Black immigrant rights leaders say the leaked email criminalized and demonized immigrants.
“In their inquiry, what they’re really asking is if these Haitians are taking benefits the same way that the Reagan Administration made a caricature of the Welfare Queens. This goes along that trajectory,” Carl Lipscombe, the deputy director of the Black Alliance for Just Immigration, told Fusion.
A Department of Homeland Security spokesperson said that criminal history and other information requested by the top immigration official would not be considered in the final TPS extension decision. “The questions were asked so that [DHS Secretary John Kelly] could have a fuller understanding of who is in the program,” the spokesperson told the AP.
Still, Lipscombe said, “looking at crimes committed by members of a specific nationality to determine whether to continue a humanitarian immigration program is really unprecedented.”
Lipscombe said he was concerned the 58,000 Haitians who have TPS could be rendered undocumented because black immigrants are more likely to be deported or detained by immigration officials than non-black immigrants.

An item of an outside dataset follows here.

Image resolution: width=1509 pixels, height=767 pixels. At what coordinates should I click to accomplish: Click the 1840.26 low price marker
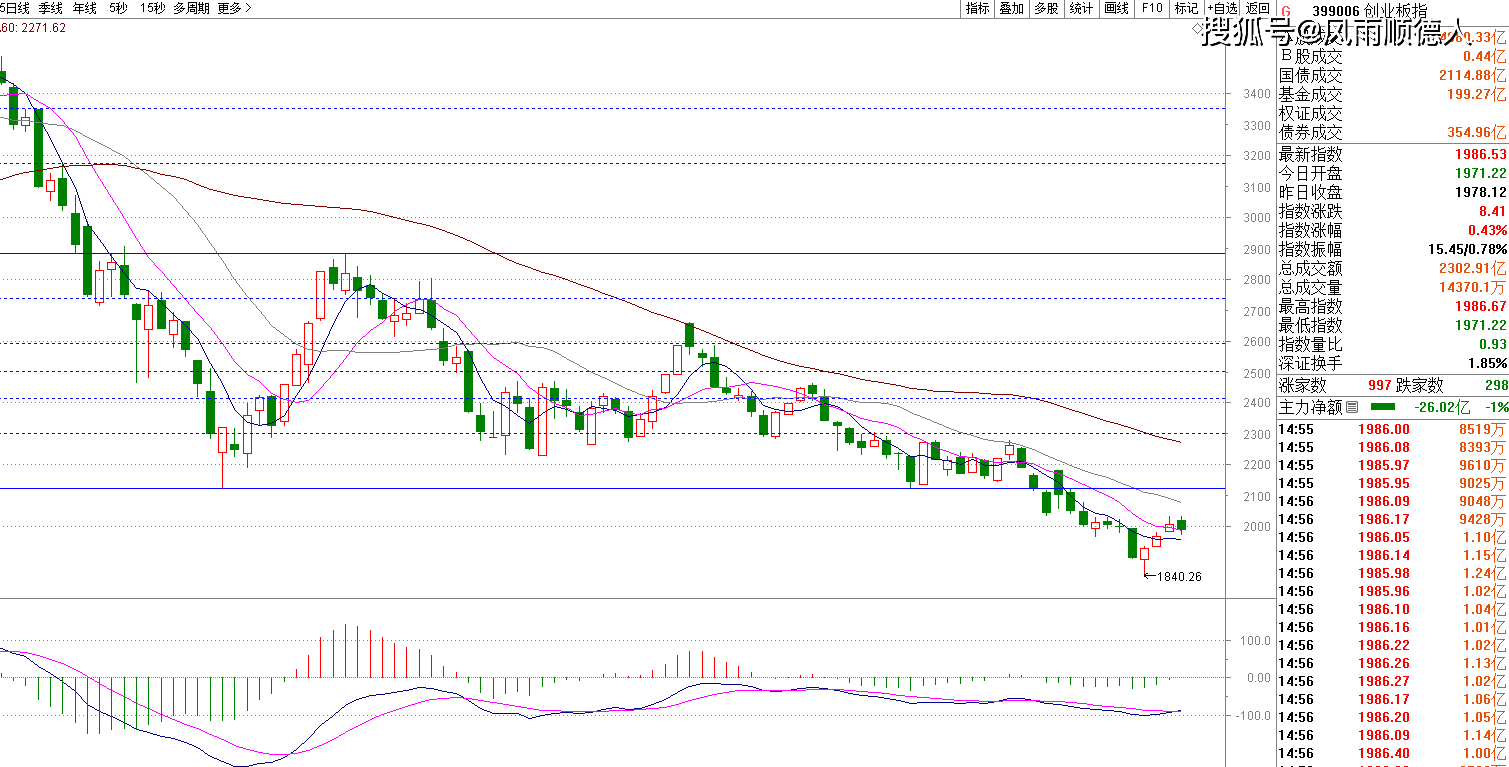[1179, 576]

He cited research from his organization that found black immigrants represent roughly 7% of the immigrant population in the U.S., but represent about 22% of those that are deported or detained in immigration detention as a result of some sort of interaction with the criminal justice system.
“When thinking of the TPS extensions, it’s hard to ignore a history of Haitian immigrants in particular who have been turned away from the U.S. and treated less than and second to other backgrounds,” Lipscombe said.